Can you swap every "Claudia" in the records below for "Klaudia" and give back all the lines with nothing else changed?

══ Given records ══

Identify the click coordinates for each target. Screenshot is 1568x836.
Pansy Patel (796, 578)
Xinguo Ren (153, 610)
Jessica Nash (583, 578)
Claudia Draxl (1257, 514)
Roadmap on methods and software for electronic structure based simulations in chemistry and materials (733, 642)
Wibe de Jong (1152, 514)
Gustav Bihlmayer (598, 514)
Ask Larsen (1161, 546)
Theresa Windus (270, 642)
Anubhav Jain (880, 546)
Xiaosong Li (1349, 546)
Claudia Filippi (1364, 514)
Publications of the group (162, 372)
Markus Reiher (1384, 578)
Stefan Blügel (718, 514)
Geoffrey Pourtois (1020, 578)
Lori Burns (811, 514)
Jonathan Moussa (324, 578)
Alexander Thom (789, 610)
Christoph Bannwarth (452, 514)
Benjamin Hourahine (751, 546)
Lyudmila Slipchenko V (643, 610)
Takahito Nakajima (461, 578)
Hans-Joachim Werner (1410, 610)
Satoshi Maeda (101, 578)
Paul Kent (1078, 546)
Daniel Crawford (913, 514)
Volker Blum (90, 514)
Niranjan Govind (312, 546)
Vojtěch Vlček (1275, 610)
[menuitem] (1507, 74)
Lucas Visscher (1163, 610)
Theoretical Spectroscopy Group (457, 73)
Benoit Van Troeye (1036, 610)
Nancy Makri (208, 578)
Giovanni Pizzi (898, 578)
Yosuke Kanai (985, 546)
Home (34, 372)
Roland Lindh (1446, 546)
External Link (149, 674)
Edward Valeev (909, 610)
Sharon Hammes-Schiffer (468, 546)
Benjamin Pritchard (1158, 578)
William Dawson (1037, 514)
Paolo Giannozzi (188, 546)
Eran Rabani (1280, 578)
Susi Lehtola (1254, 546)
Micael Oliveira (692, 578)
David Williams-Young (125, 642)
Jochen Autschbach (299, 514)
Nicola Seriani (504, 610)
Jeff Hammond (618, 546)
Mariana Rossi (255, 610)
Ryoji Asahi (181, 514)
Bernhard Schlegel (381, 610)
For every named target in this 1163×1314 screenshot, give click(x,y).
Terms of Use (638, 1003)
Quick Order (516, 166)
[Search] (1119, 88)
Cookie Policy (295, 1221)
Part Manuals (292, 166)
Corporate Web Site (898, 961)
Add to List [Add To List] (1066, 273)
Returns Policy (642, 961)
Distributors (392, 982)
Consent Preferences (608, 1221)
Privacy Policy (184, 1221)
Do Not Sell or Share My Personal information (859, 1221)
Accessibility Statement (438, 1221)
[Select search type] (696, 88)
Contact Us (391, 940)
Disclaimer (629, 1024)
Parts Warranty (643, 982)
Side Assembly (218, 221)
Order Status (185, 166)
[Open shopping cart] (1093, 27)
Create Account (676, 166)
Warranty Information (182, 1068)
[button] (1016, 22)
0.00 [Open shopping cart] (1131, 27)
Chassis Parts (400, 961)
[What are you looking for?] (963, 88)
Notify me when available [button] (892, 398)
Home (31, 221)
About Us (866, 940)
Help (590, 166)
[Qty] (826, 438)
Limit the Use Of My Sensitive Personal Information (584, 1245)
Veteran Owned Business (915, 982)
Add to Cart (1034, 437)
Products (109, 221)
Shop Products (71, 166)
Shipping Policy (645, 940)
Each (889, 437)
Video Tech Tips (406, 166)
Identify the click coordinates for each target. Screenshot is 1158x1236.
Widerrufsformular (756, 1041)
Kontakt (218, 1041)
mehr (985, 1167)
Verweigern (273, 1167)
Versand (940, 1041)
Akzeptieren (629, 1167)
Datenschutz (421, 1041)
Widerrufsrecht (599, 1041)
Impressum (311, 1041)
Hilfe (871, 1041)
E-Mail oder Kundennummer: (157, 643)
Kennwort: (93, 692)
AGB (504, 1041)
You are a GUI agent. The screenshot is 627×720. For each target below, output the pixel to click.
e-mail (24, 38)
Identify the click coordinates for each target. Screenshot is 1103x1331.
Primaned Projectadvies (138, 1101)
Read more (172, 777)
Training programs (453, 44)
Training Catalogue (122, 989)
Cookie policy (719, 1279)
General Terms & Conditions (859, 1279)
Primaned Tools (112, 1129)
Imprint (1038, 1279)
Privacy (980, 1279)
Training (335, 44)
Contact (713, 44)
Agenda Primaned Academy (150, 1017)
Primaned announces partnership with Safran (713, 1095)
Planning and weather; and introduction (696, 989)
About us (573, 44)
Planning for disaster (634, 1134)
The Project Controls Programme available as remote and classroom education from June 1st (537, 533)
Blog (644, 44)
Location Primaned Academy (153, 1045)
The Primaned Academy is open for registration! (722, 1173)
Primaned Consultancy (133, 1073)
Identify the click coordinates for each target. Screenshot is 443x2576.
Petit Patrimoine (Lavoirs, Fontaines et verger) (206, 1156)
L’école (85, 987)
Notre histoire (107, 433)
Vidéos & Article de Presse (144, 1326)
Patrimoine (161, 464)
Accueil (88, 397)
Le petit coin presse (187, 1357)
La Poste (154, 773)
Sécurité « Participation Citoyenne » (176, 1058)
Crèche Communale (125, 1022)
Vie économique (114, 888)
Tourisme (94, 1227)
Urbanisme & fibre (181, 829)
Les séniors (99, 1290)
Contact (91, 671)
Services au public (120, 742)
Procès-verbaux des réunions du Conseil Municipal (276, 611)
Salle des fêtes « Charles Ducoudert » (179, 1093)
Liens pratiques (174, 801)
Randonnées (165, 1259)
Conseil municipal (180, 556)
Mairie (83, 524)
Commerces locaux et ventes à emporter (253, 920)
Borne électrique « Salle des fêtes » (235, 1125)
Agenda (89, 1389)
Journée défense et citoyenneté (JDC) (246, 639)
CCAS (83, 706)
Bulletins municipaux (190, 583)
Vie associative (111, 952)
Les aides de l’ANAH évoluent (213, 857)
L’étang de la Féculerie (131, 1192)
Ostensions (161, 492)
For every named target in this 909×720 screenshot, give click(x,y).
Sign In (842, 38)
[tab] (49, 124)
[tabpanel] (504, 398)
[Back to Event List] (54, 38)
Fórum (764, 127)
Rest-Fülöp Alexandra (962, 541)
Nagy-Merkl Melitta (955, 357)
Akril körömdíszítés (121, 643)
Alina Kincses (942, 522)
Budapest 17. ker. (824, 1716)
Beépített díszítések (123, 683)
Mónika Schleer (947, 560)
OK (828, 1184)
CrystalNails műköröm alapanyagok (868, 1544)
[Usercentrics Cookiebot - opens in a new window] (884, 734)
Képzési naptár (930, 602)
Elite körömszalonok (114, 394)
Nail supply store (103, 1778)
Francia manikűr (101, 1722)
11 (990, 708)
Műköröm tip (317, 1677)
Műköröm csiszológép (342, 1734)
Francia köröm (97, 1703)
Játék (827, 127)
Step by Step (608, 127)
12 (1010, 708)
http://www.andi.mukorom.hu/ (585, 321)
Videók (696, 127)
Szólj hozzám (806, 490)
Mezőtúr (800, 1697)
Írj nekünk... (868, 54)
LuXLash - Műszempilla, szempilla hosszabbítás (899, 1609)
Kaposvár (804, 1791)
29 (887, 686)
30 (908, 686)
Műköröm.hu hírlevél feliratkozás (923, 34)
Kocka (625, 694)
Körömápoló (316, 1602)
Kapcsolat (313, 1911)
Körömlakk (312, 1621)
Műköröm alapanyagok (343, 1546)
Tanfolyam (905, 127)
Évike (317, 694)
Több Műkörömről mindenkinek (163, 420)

═══

- Answer to the task -
Identify the click coordinates for each target. Screenshot is 1568x836.
Pansy Patel (796, 578)
Xinguo Ren (153, 610)
Jessica Nash (583, 578)
Klaudia Draxl (1257, 514)
Roadmap on methods and software for electronic structure based simulations in chemistry and materials (733, 642)
Wibe de Jong (1152, 514)
Gustav Bihlmayer (598, 514)
Ask Larsen (1161, 546)
Theresa Windus (270, 642)
Anubhav Jain (880, 546)
Xiaosong Li (1349, 546)
Klaudia Filippi (1364, 514)
Publications of the group (162, 372)
Markus Reiher (1384, 578)
Stefan Blügel (718, 514)
Geoffrey Pourtois (1020, 578)
Lori Burns (811, 514)
Jonathan Moussa (324, 578)
Alexander Thom (789, 610)
Christoph Bannwarth (452, 514)
Benjamin Hourahine (751, 546)
Lyudmila Slipchenko V (643, 610)
Takahito Nakajima (461, 578)
Hans-Joachim Werner (1410, 610)
Satoshi Maeda (101, 578)
Paul Kent (1078, 546)
Daniel Crawford (913, 514)
Volker Blum (90, 514)
Niranjan Govind (312, 546)
Vojtěch Vlček (1275, 610)
[menuitem] (1507, 74)
Lucas Visscher (1163, 610)
Theoretical Spectroscopy Group (457, 73)
Benoit Van Troeye (1036, 610)
Nancy Makri (208, 578)
Giovanni Pizzi (898, 578)
Yosuke Kanai (985, 546)
Home (34, 372)
Roland Lindh (1446, 546)
External Link (149, 674)
Edward Valeev (909, 610)
Sharon Hammes-Schiffer (468, 546)
Benjamin Pritchard (1158, 578)
William Dawson (1037, 514)
Paolo Giannozzi (188, 546)
Eran Rabani (1280, 578)
Susi Lehtola (1254, 546)
Micael Oliveira (692, 578)
David Williams-Young (125, 642)
Jochen Autschbach (299, 514)
Nicola Seriani (504, 610)
Jeff Hammond (618, 546)
Mariana Rossi (255, 610)
Ryoji Asahi (181, 514)
Bernhard Schlegel (381, 610)
For every named target in this 1163×1314 screenshot, give click(x,y).
Terms of Use (638, 1003)
Quick Order (516, 166)
[Search] (1119, 88)
Cookie Policy (295, 1221)
Part Manuals (292, 166)
Corporate Web Site (898, 961)
Add to List [Add To List] (1066, 273)
Returns Policy (642, 961)
Distributors (392, 982)
Consent Preferences (608, 1221)
Privacy Policy (184, 1221)
Do Not Sell or Share My Personal information (859, 1221)
Accessibility Statement (438, 1221)
[Select search type] (696, 88)
Contact Us (391, 940)
Disclaimer (629, 1024)
Parts Warranty (643, 982)
Side Assembly (218, 221)
Order Status (185, 166)
[Open shopping cart] (1093, 27)
Create Account (676, 166)
Warranty Information (182, 1068)
[button] (1016, 22)
0.00 [Open shopping cart] (1131, 27)
Chassis Parts (400, 961)
[What are you looking for?] (963, 88)
Notify me when available [button] (892, 398)
Home (31, 221)
About Us (866, 940)
Help (590, 166)
[Qty] (826, 438)
Limit the Use Of My Sensitive Personal Information (584, 1245)
Veteran Owned Business (915, 982)
Add to Cart (1034, 437)
Products (109, 221)
Shop Products (71, 166)
Shipping Policy (645, 940)
Each (889, 437)
Video Tech Tips (406, 166)
Identify the click coordinates for each target. Screenshot is 1158x1236.
Widerrufsformular (756, 1041)
Kontakt (218, 1041)
mehr (985, 1167)
Verweigern (273, 1167)
Versand (940, 1041)
Akzeptieren (629, 1167)
Datenschutz (421, 1041)
Widerrufsrecht (599, 1041)
Impressum (311, 1041)
Hilfe (871, 1041)
E-Mail oder Kundennummer: (157, 643)
Kennwort: (93, 692)
AGB (504, 1041)
You are a GUI agent. The screenshot is 627×720. For each target below, output the pixel to click.
e-mail (24, 38)
Identify the click coordinates for each target. Screenshot is 1103x1331.
Primaned Projectadvies (138, 1101)
Read more (172, 777)
Training programs (453, 44)
Training Catalogue (122, 989)
Cookie policy (719, 1279)
General Terms & Conditions (859, 1279)
Primaned Tools (112, 1129)
Imprint (1038, 1279)
Privacy (980, 1279)
Training (335, 44)
Contact (713, 44)
Agenda Primaned Academy (150, 1017)
Primaned announces partnership with Safran (713, 1095)
Planning and weather; and introduction (696, 989)
About us (573, 44)
Planning for disaster (634, 1134)
The Project Controls Programme available as remote and classroom education from June 1st (537, 533)
Blog (644, 44)
Location Primaned Academy (153, 1045)
The Primaned Academy is open for registration! (722, 1173)
Primaned Consultancy (133, 1073)
Identify the click coordinates for each target. Screenshot is 443x2576.
Petit Patrimoine (Lavoirs, Fontaines et verger) (206, 1156)
L’école (85, 987)
Notre histoire (107, 433)
Vidéos & Article de Presse (144, 1326)
Patrimoine (161, 464)
Accueil (88, 397)
Le petit coin presse (187, 1357)
La Poste (154, 773)
Sécurité « Participation Citoyenne » (176, 1058)
Crèche Communale (125, 1022)
Vie économique (114, 888)
Tourisme (94, 1227)
Urbanisme & fibre (181, 829)
Les séniors (99, 1290)
Contact (91, 671)
Services au public (120, 742)
Procès-verbaux des réunions du Conseil Municipal (276, 611)
Salle des fêtes « Charles Ducoudert » (179, 1093)
Liens pratiques (174, 801)
Randonnées (165, 1259)
Conseil municipal (180, 556)
Mairie (83, 524)
Commerces locaux et ventes à emporter (253, 920)
Borne électrique « Salle des fêtes » (235, 1125)
Agenda (89, 1389)
Journée défense et citoyenneté (JDC) (246, 639)
CCAS (83, 706)
Bulletins municipaux (190, 583)
Vie associative (111, 952)
Les aides de l’ANAH évoluent (213, 857)
L’étang de la Féculerie (131, 1192)
Ostensions (161, 492)
For every named target in this 909×720 screenshot, give click(x,y).
Sign In (842, 38)
[tab] (49, 124)
[tabpanel] (504, 398)
[Back to Event List] (54, 38)
Fórum (764, 127)
Rest-Fülöp Alexandra (962, 541)
Nagy-Merkl Melitta (955, 357)
Akril körömdíszítés (121, 643)
Alina Kincses (942, 522)
Budapest 17. ker. (824, 1716)
Beépített díszítések (123, 683)
Mónika Schleer (947, 560)
OK (828, 1184)
CrystalNails műköröm alapanyagok (868, 1544)
[Usercentrics Cookiebot - opens in a new window] (884, 734)
Képzési naptár (930, 602)
Elite körömszalonok (114, 394)
Nail supply store (103, 1778)
Francia manikűr (101, 1722)
11 (990, 708)
Műköröm tip (317, 1677)
Műköröm csiszológép (342, 1734)
Francia köröm (97, 1703)
Játék (827, 127)
Step by Step (608, 127)
12 (1010, 708)
http://www.andi.mukorom.hu/ (585, 321)
Videók (696, 127)
Szólj hozzám (806, 490)
Mezőtúr (800, 1697)
Írj nekünk... (868, 54)
LuXLash - Műszempilla, szempilla hosszabbítás (899, 1609)
Kaposvár (804, 1791)
29 (887, 686)
30 (908, 686)
Műköröm.hu hírlevél feliratkozás (923, 34)
Kocka (625, 694)
Körömápoló (316, 1602)
Kapcsolat (313, 1911)
Körömlakk (312, 1621)
Műköröm alapanyagok (343, 1546)
Tanfolyam (905, 127)
Évike (317, 694)
Több Műkörömről mindenkinek (163, 420)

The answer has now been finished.